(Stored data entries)

==================================================

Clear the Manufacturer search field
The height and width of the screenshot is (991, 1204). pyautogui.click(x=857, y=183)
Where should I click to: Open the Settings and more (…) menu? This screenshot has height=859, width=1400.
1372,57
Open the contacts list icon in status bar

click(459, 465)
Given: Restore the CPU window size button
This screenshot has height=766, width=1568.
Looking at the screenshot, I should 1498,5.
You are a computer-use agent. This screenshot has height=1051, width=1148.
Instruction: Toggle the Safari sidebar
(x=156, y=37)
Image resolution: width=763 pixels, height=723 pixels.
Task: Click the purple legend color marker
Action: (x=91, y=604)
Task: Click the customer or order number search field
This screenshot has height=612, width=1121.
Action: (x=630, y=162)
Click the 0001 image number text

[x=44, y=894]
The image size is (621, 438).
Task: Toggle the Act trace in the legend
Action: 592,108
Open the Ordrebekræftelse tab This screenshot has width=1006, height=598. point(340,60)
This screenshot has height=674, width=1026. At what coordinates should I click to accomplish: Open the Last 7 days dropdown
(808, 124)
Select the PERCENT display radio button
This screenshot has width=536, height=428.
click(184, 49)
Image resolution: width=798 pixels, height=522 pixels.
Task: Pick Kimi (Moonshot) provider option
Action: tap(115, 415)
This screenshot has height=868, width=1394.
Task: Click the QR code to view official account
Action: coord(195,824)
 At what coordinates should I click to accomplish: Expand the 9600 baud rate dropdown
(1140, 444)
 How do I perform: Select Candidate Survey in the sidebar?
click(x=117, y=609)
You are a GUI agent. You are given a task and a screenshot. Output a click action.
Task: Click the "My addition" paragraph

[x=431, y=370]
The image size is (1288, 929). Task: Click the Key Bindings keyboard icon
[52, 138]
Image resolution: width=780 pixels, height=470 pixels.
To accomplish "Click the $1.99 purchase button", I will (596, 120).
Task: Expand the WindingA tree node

==================================================

What to work on —
I would like you to output every record exactly as written.

Response to this task —
Clear the Manufacturer search field
The height and width of the screenshot is (991, 1204). pyautogui.click(x=857, y=183)
Where should I click to: Open the Settings and more (…) menu? This screenshot has height=859, width=1400.
1372,57
Open the contacts list icon in status bar

click(459, 465)
Given: Restore the CPU window size button
This screenshot has height=766, width=1568.
Looking at the screenshot, I should 1498,5.
You are a computer-use agent. This screenshot has height=1051, width=1148.
Instruction: Toggle the Safari sidebar
(x=156, y=37)
Image resolution: width=763 pixels, height=723 pixels.
Task: Click the purple legend color marker
Action: (x=91, y=604)
Task: Click the customer or order number search field
This screenshot has height=612, width=1121.
Action: (x=630, y=162)
Click the 0001 image number text

[x=44, y=894]
The image size is (621, 438).
Task: Toggle the Act trace in the legend
Action: 592,108
Open the Ordrebekræftelse tab This screenshot has width=1006, height=598. point(340,60)
This screenshot has height=674, width=1026. At what coordinates should I click to accomplish: Open the Last 7 days dropdown
(808, 124)
Select the PERCENT display radio button
This screenshot has width=536, height=428.
click(184, 49)
Image resolution: width=798 pixels, height=522 pixels.
Task: Pick Kimi (Moonshot) provider option
Action: tap(115, 415)
This screenshot has height=868, width=1394.
Task: Click the QR code to view official account
Action: coord(195,824)
 At what coordinates should I click to accomplish: Expand the 9600 baud rate dropdown
(1140, 444)
 How do I perform: Select Candidate Survey in the sidebar?
click(x=117, y=609)
You are a GUI agent. You are given a task and a screenshot. Output a click action.
Task: Click the "My addition" paragraph

[x=431, y=370]
The image size is (1288, 929). Task: Click the Key Bindings keyboard icon
[52, 138]
Image resolution: width=780 pixels, height=470 pixels.
To accomplish "Click the $1.99 purchase button", I will (596, 120).
Task: Expand the WindingA tree node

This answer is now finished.